Santha talked about her personal experiences that helped to shape her own identity as an Indian girl. She described racism and the significance of name through her school life in the British school. Historically British had superior feeling toward Indians because India was one of their colonies. Therefore, many British brought their own culture into there and enforced Indians to be accumulated in British identity. Santha’s teacher was the one who persuaded England nationality and had no interest toward Indian culture. The teacher gave Santha and her sister British names just for the purpose easily to remember. She neglected their own identity by which built up in the Indian culture.
Name is so important to justify who the person is. The power of naming is an identical tool which shows one’s sex, race, identity and individuality.
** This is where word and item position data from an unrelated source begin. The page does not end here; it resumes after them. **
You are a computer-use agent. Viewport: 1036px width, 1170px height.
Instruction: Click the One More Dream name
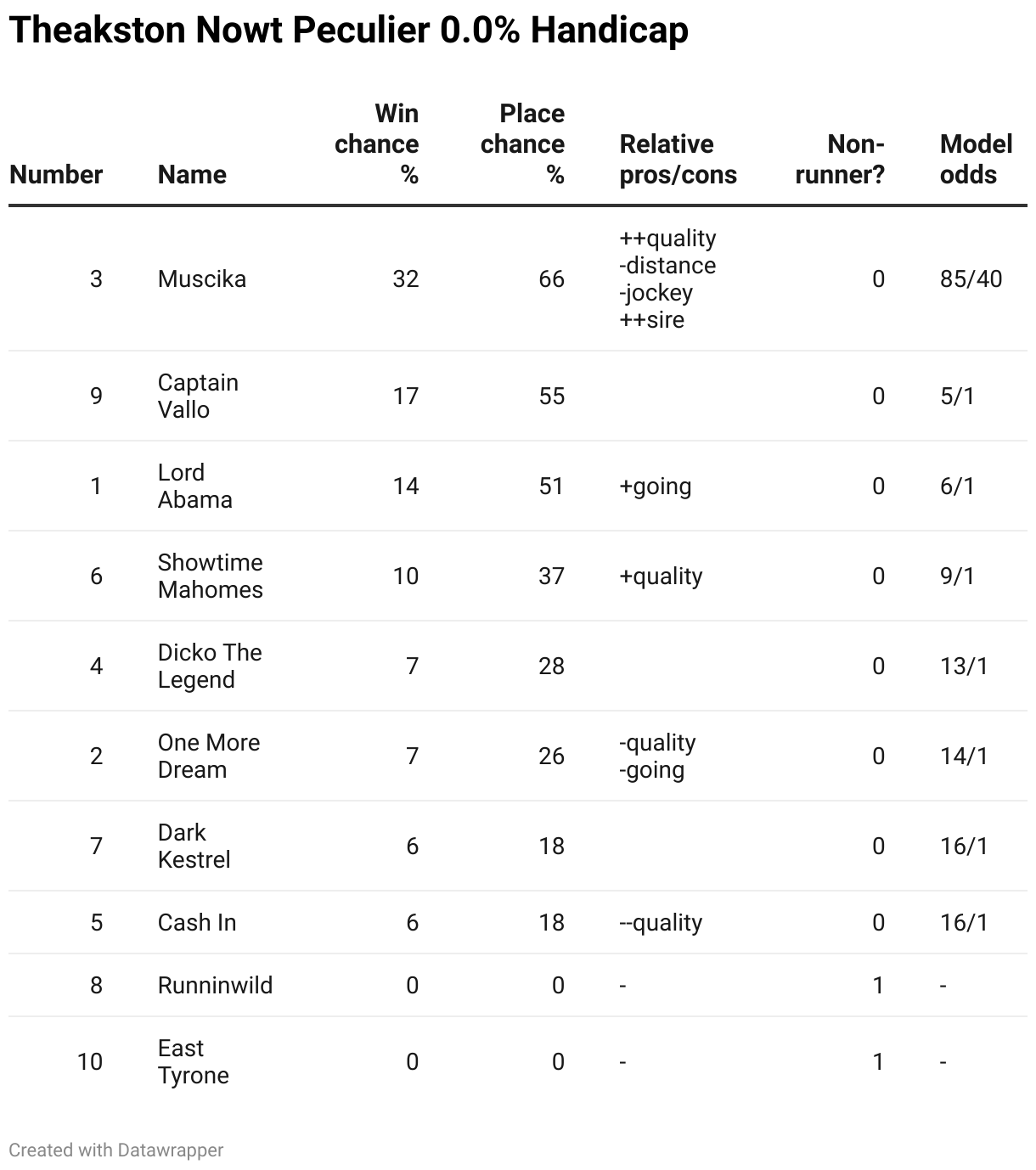pos(209,757)
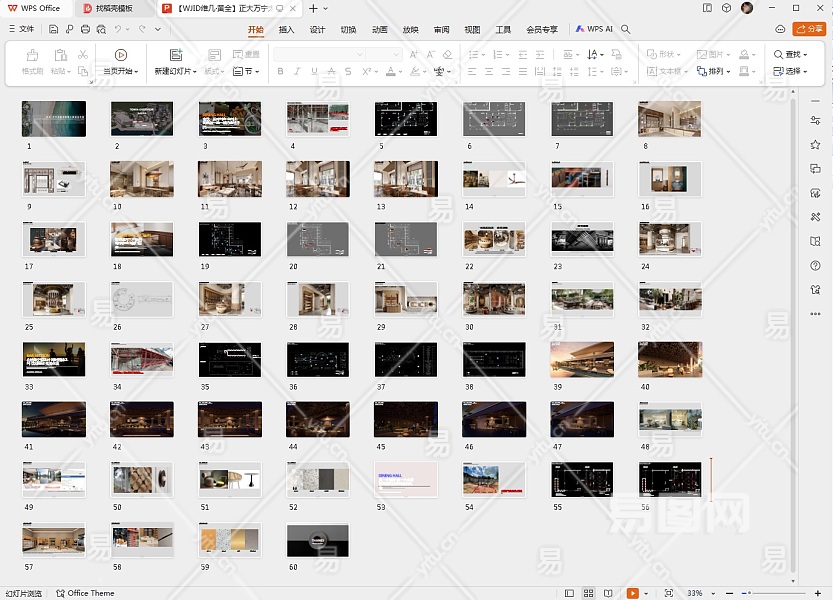Image resolution: width=833 pixels, height=600 pixels.
Task: Click the WPS AI button
Action: (x=594, y=30)
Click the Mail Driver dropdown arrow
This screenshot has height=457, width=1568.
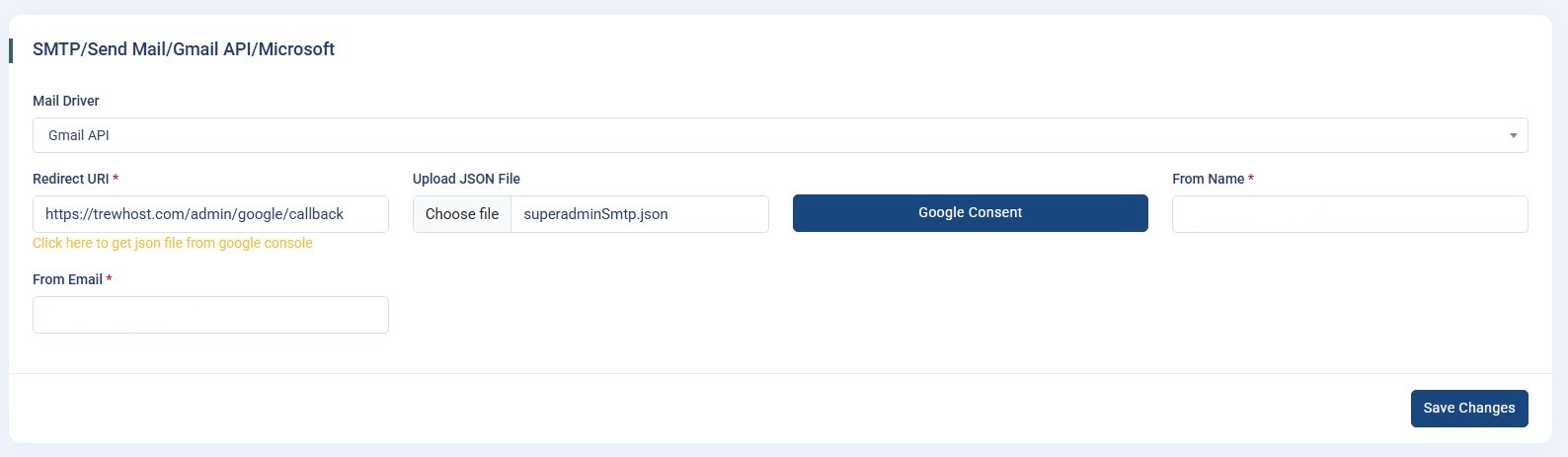pyautogui.click(x=1513, y=135)
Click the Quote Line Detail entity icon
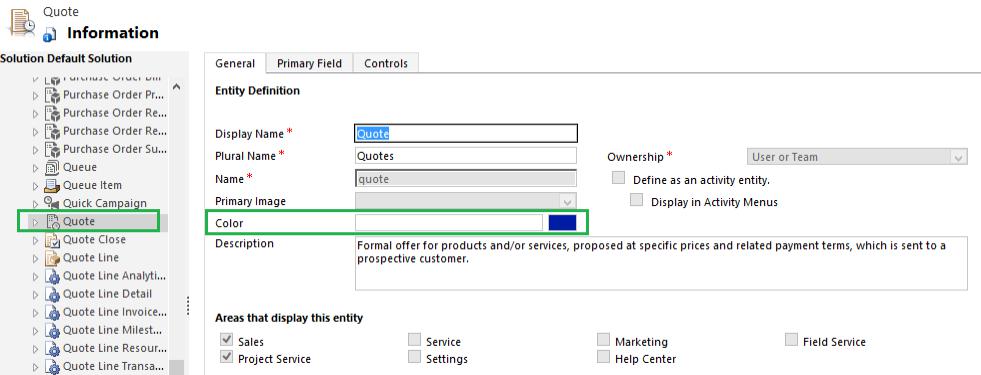The height and width of the screenshot is (375, 981). 53,294

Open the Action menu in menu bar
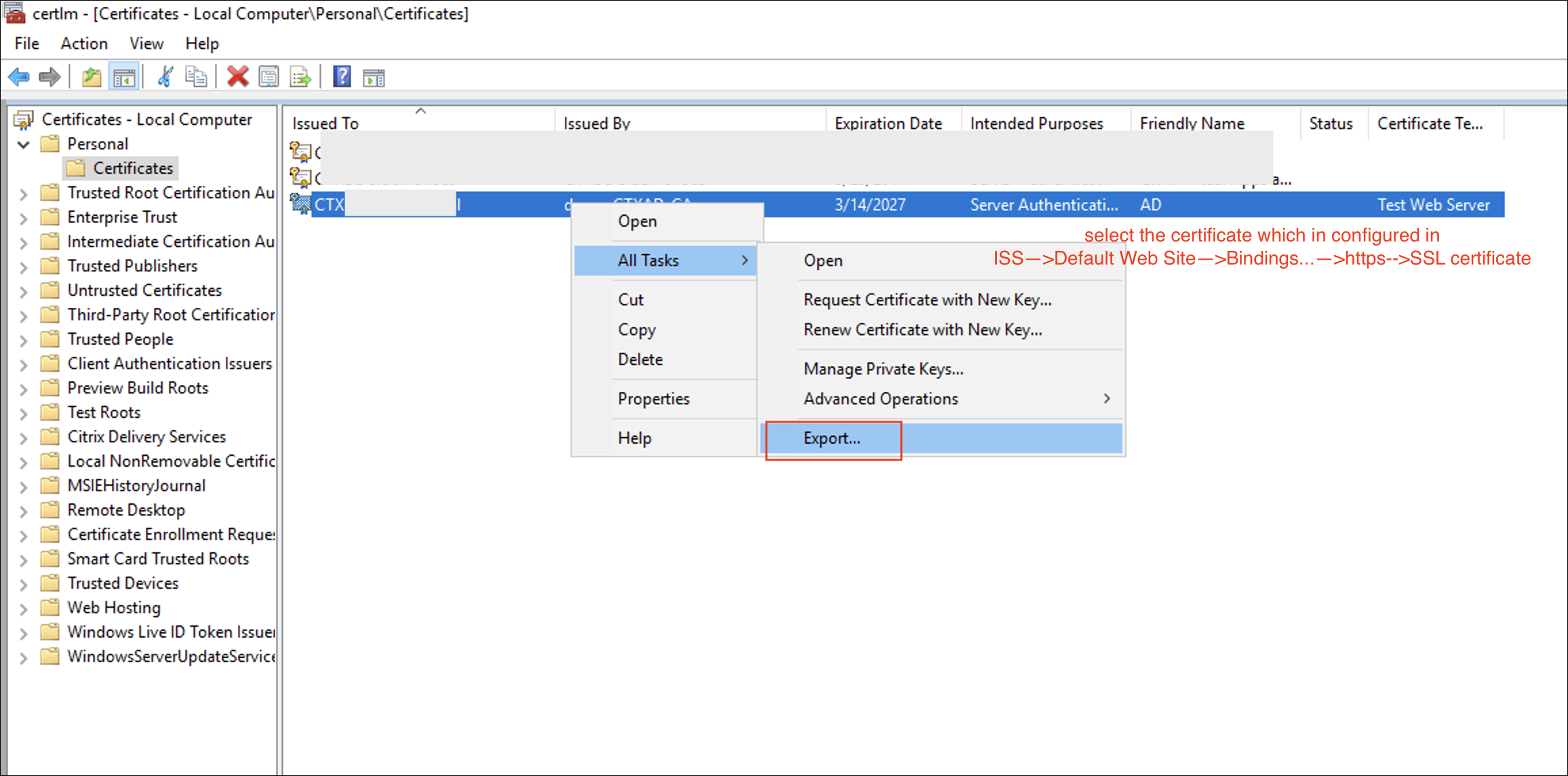pyautogui.click(x=84, y=43)
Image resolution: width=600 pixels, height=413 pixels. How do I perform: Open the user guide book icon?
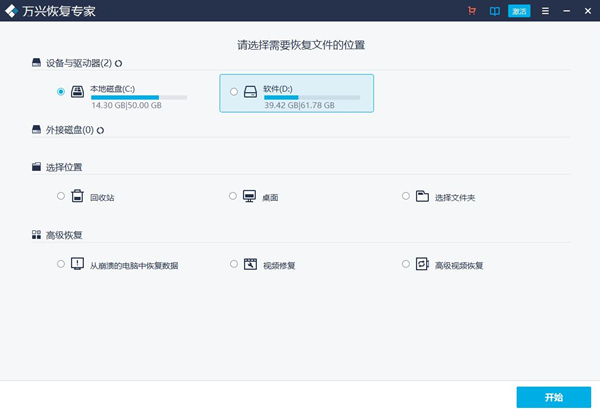pyautogui.click(x=494, y=11)
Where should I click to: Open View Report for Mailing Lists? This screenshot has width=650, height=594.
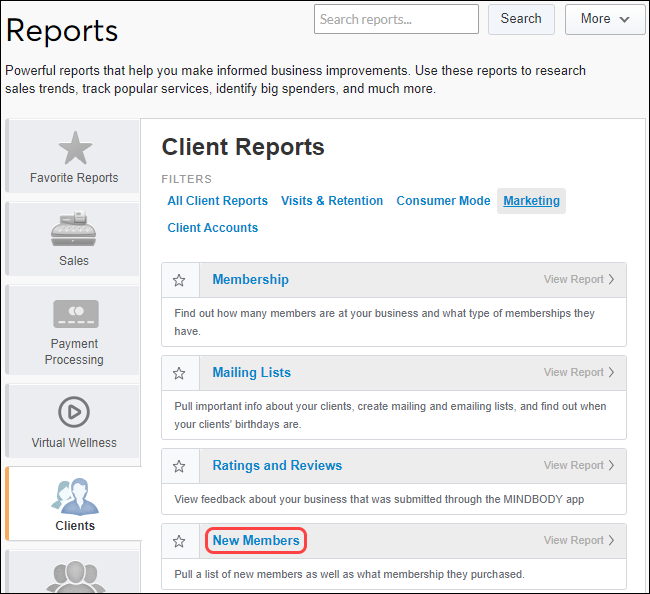click(579, 373)
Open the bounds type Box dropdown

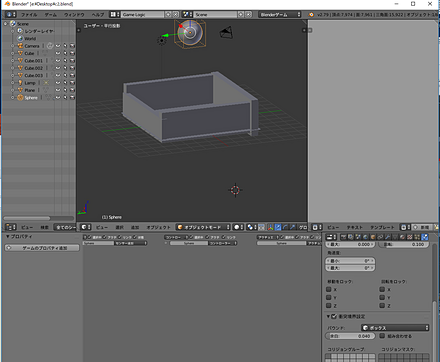[395, 328]
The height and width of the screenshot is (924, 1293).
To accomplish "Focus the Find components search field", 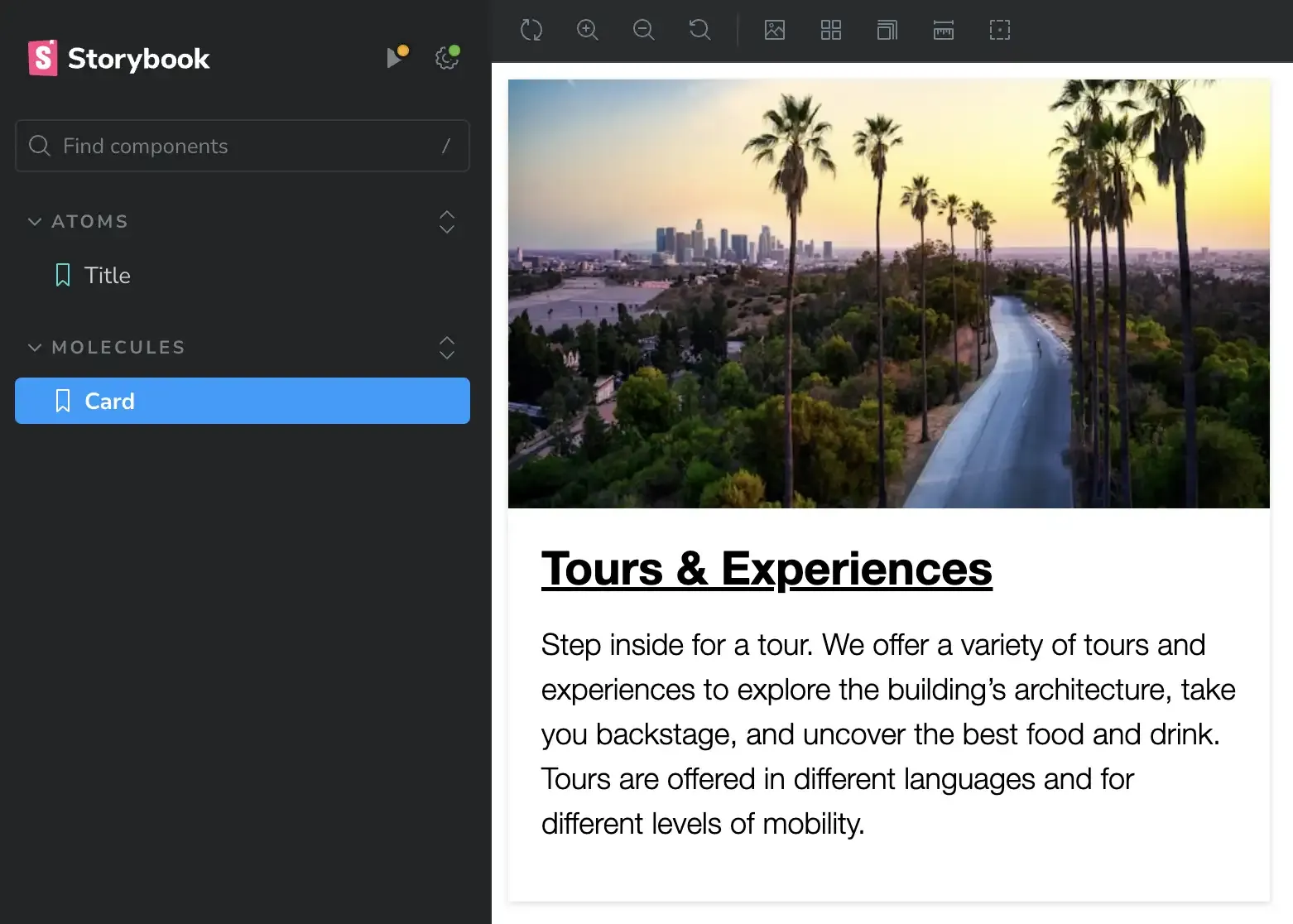I will [242, 146].
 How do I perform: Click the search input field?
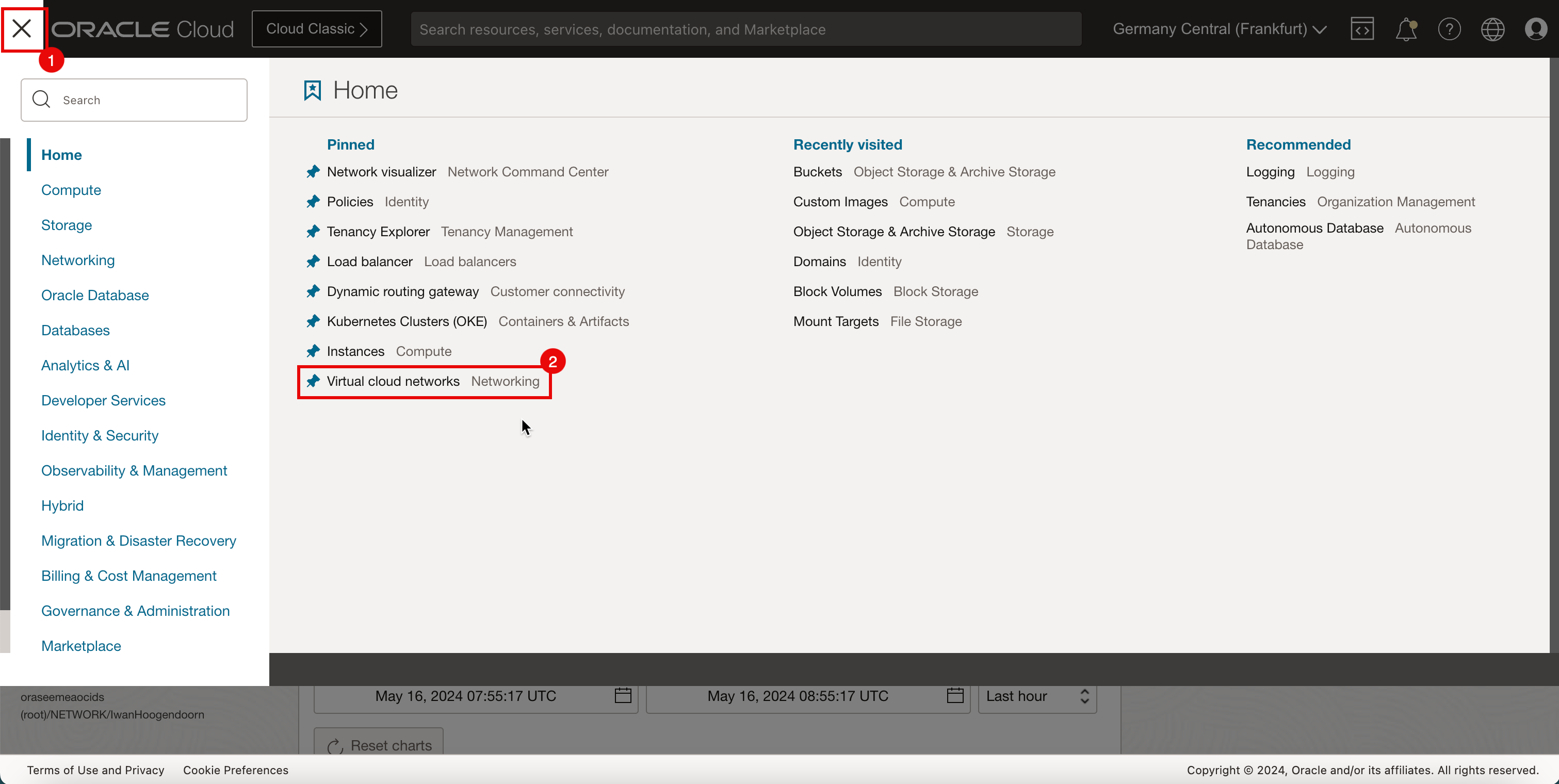tap(134, 100)
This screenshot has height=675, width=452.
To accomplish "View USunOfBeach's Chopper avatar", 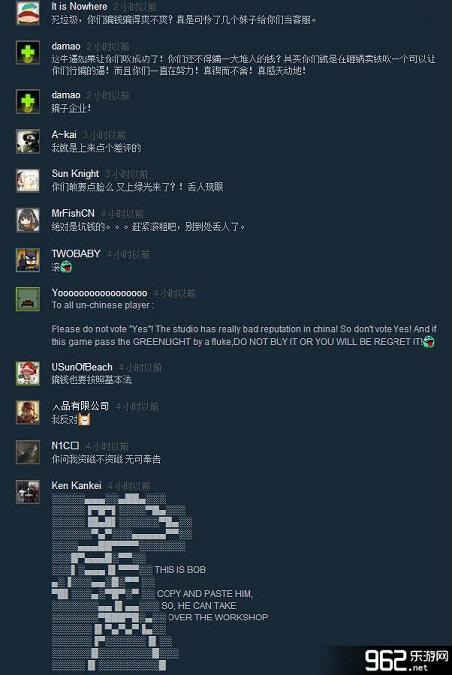I will pos(28,373).

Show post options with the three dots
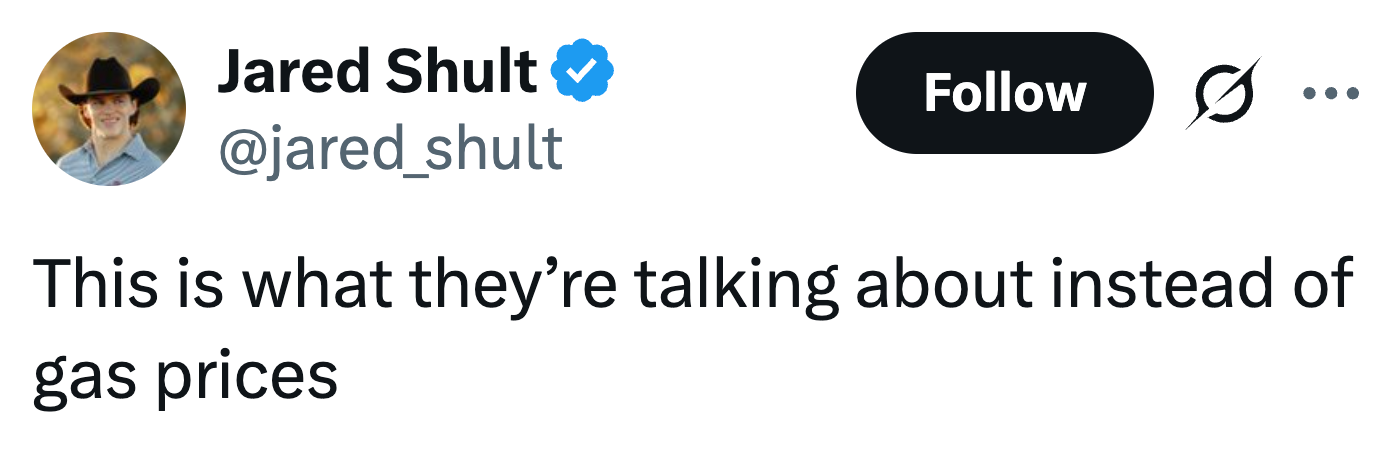(x=1330, y=94)

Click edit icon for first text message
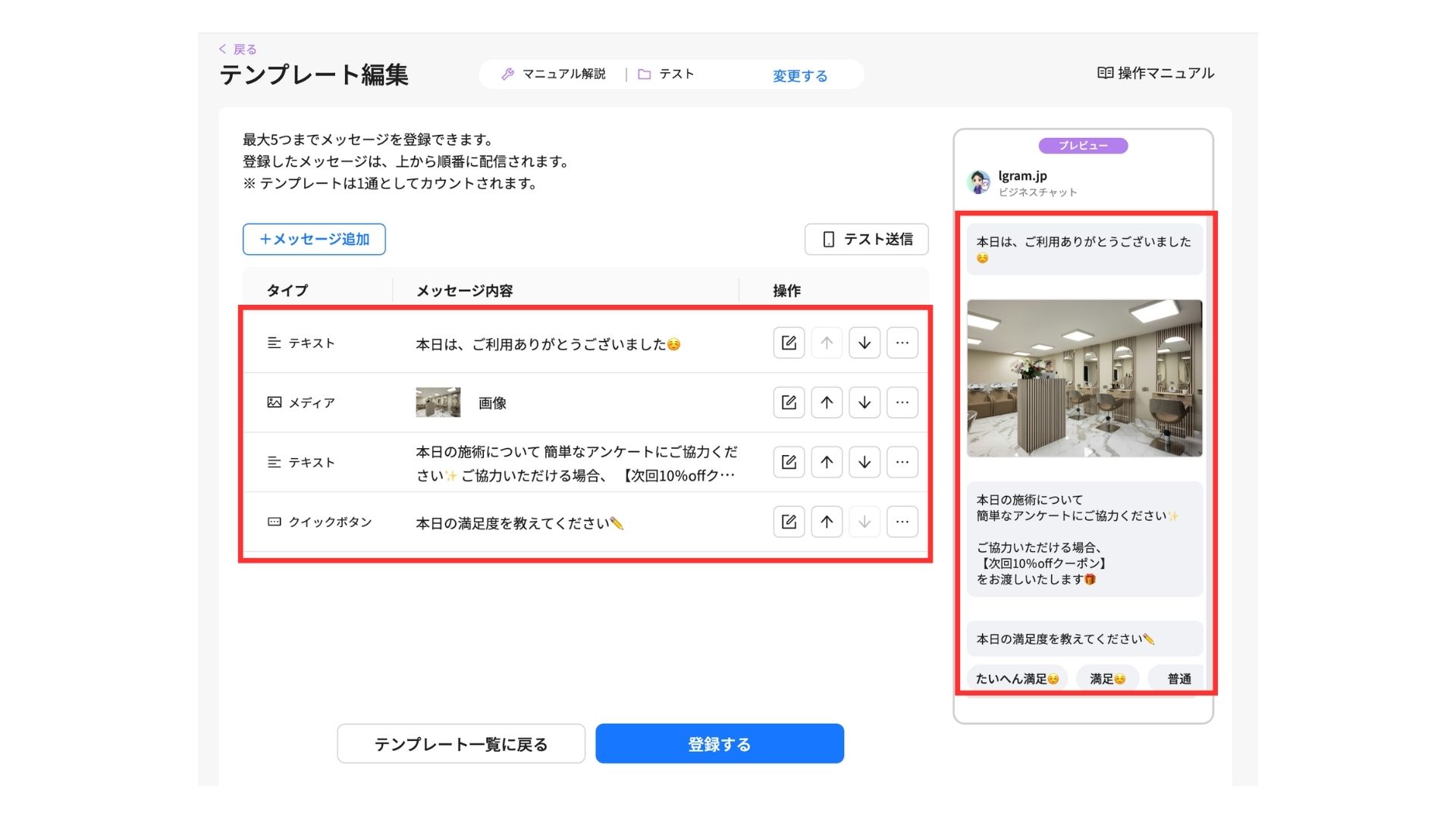pyautogui.click(x=789, y=343)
If you change someone’s name, his or her identity has been changed meanwhile because it takes time that name begins to fit the individual and build up one’s personality. “The ayah found me, shouted at the cook’s son, scolded me, hurried me in to supper- it was an entirely usual, wonderful evening.”(Rau P148) Her name, “ayah” is not capitalized, and it shows her cultural identity has lost because she is not even treated as human being. “To be unnamed is to be unknown, to have no identity.”(Bosmajian P155) Bosmajian demands the importance of receiving name to describe that name is a symbol of identity. It is same as not existing unless he receives his own name. The class distinction labeled Ayah’s name of value. She was enforced to avoid her Indian identity to blend in British culture. She needed to wear cotton clothing, behave like a British girl; polite and elegant. Our society still has such cultural enforcement. Each of us should accept different cultures to make it more comfortable society.